### EXERCÍCIO ESCRITO A
Retorne, sem qualquer alteração, a parte do trecho sobre a biodiversidade marinha compreendida entre "Planeta que bem" e "de 1.234 espécies.", inclusive.
### EXERCÍCIO ESCRITO B
Com base no trecho sobre a biodiversidade marinha, responda às perguntas abaixo:
(i) Em que mês e ano foi anunciada a descoberta de água salgada em Marte?
(ii) Quantas populações e quantas espécies foram pesquisadas na análise?
(iii) Quais são os cinco fatores apontados como causas principais da devastação dos oceanos?
### EXERCÍCIO ESCRITO C
Indique se cada afirmação abaixo está de acordo com o trecho sobre a biodiversidade marinha, citando literalmente as palavras do trecho que fundamentam a resposta:
(i) A flora de recifes de coral, manguezais e algas marinhas diminuiu 50% de 1970 a 2010.
(ii) O estudo Living Blue Planet Report foi divulgado pela WWF.
(iii) Três das causas principais da devastação têm a mesma origem.

### TRECHO SELECIONADO
□ □ □ □ □

08/06/2020 - 12:59
Foi com entusiasmo que se anunciou em setembro de 2015 a descoberta de água salgada em Marte. A simples presença desse elemento permite considerar possível a existência de vida no planeta vermelho e faz crescer a esperança de um dia a raça humana habitar outros mundos. Mas o mesmo entusiasmo não se viu em relação a outras descobertas feitas, no mesmo mês, sobre as águas salgadas do planeta onde habitamos.
Planeta que bem poderia ser chamado Água, por ter dois terços da sua superfície coberta por essa substância em estado líquido, que dita a sorte da vida. Nos últimos 40 anos, a ação da chamada vida inteligente na Terra reduziu em 50% a biodiversidade marinha, segundo o estudo Living Blue Planet Report (“Relatório Planeta Azul Vivo”, em tradução livre), divulgado pela ONG internacional WWF.
Os dados espantam. A fauna marinha encolheu 50% entre 1970 e 2012. Já a flora de recifes de coral, manguezais e algas marinhas, que garantem alimento a mais de um terço dos peixes monitorados, diminuiu 34% de 1970 a 2010. A análise envolveu um conjunto de dados quase duas vezes maior que estudos anteriores; foram pesquisadas 5.829 populações de 1.234 espécies.
Um mergulho profundo na situação atual dos oceanos lista cinco fatores como causas principais dessa devastação: aumento da temperatura, acidificação, contaminação, lixo e pesca. Dois desses problemas têm a mesma origem, as elevadas emissões de CO2. Quanto maior a concentração desse gás na atmosfera, maior é sua diluição nos mares, que captam na atmosfera mais CO2 do que produzem.

□ □ □ □ □

### MATERIAL FORNECIDO
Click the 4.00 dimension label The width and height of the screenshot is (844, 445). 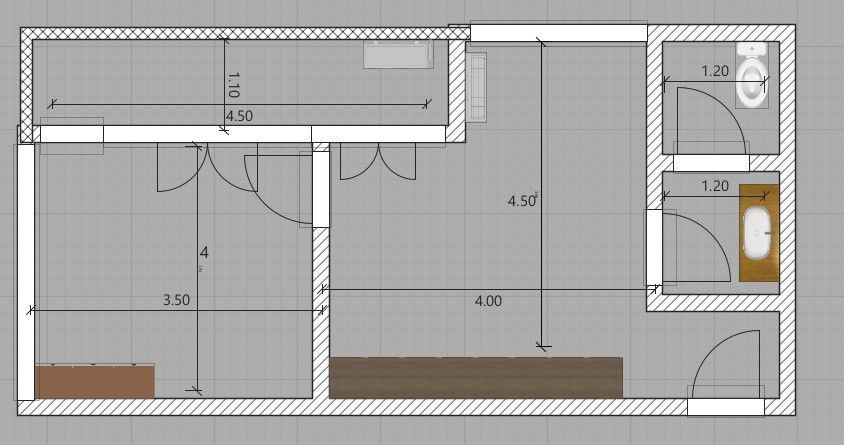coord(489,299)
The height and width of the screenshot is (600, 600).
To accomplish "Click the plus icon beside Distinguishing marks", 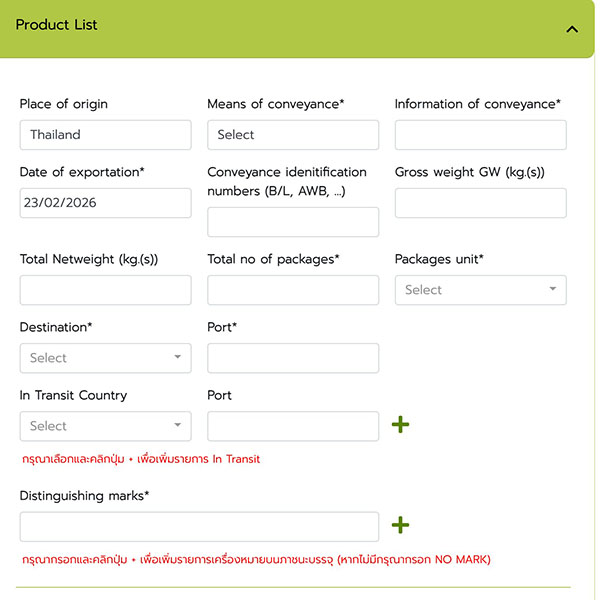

□ □ □ □ □

### RESULTADO DA TAREFA A
Planeta que bem poderia ser chamado Água, por ter dois terços da sua superfície coberta por essa substância em estado líquido, que dita a sorte da vida. Nos últimos 40 anos, a ação da chamada vida inteligente na Terra reduziu em 50% a biodiversidade marinha, segundo o estudo Living Blue Planet Report (“Relatório Planeta Azul Vivo”, em tradução livre), divulgado pela ONG internacional WWF.
Os dados espantam. A fauna marinha encolheu 50% entre 1970 e 2012. Já a flora de recifes de coral, manguezais e algas marinhas, que garantem alimento a mais de um terço dos peixes monitorados, diminuiu 34% de 1970 a 2010. A análise envolveu um conjunto de dados quase duas vezes maior que estudos anteriores; foram pesquisadas 5.829 populações de 1.234 espécies.

### RESULTADO DA TAREFA B
(i) Em setembro de 2015.
(ii) Foram pesquisadas 5.829 populações de 1.234 espécies.
(iii) Aumento da temperatura, acidificação, contaminação, lixo e pesca.

### RESULTADO DA TAREFA C
(i) Não: "diminuiu 34% de 1970 a 2010".
(ii) Sim: "divulgado pela ONG internacional WWF".
(iii) Não: "Dois desses problemas têm a mesma origem".